Incluso compararse con el zar podía llevar a la cárcel, mientras que criticarle directamente podía acabar con la lengua cortada y con toda la familia exiliada a Siberia, como ocurrió con un campesino llamado Iliá Porshnev de la región de Nizhni Nóvgorod.
El Emperador Anticristo y su esposa campesina
Pedro el Grande, hijo de Alexéi Mijáilovich, fue criticado por el pueblo ruso por el nuevo orden que estaba inculcando en Rusia. Muchos creían supersticiosamente, que después del “año del diablo” de 1666 (Pedro nació en 1672), vendría el Anticristo. Y Pedro, que fue el primer zar que no llevaba barba, y que lucía ropas europeas y vicios como fumar y beber, era visto por muchos como el propio Anticristo.
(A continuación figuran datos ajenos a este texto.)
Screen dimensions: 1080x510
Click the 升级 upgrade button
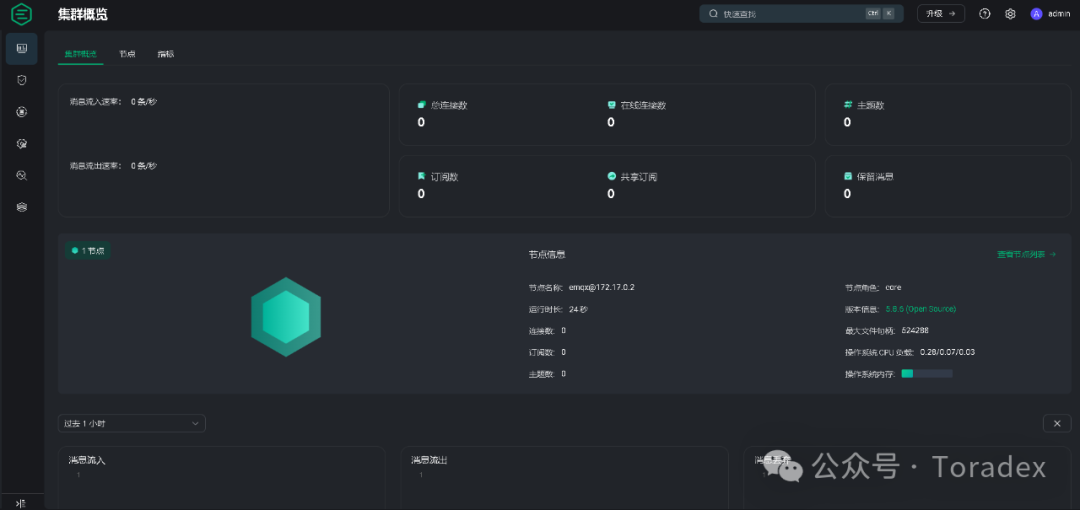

Algunos Viejos Creyentes de la época de Pedro y posteriores prefirieron incluso quemarse vivos antes que vivir bajo el dominio del Anticristo. Pero los castigos se cumplían por ofensas menores que reñir directamente al zar. En 1720, Andréi Saveliev, un corista, recibió 50 latigazos por señalar con su bastón el retrato de Pedro con rabia.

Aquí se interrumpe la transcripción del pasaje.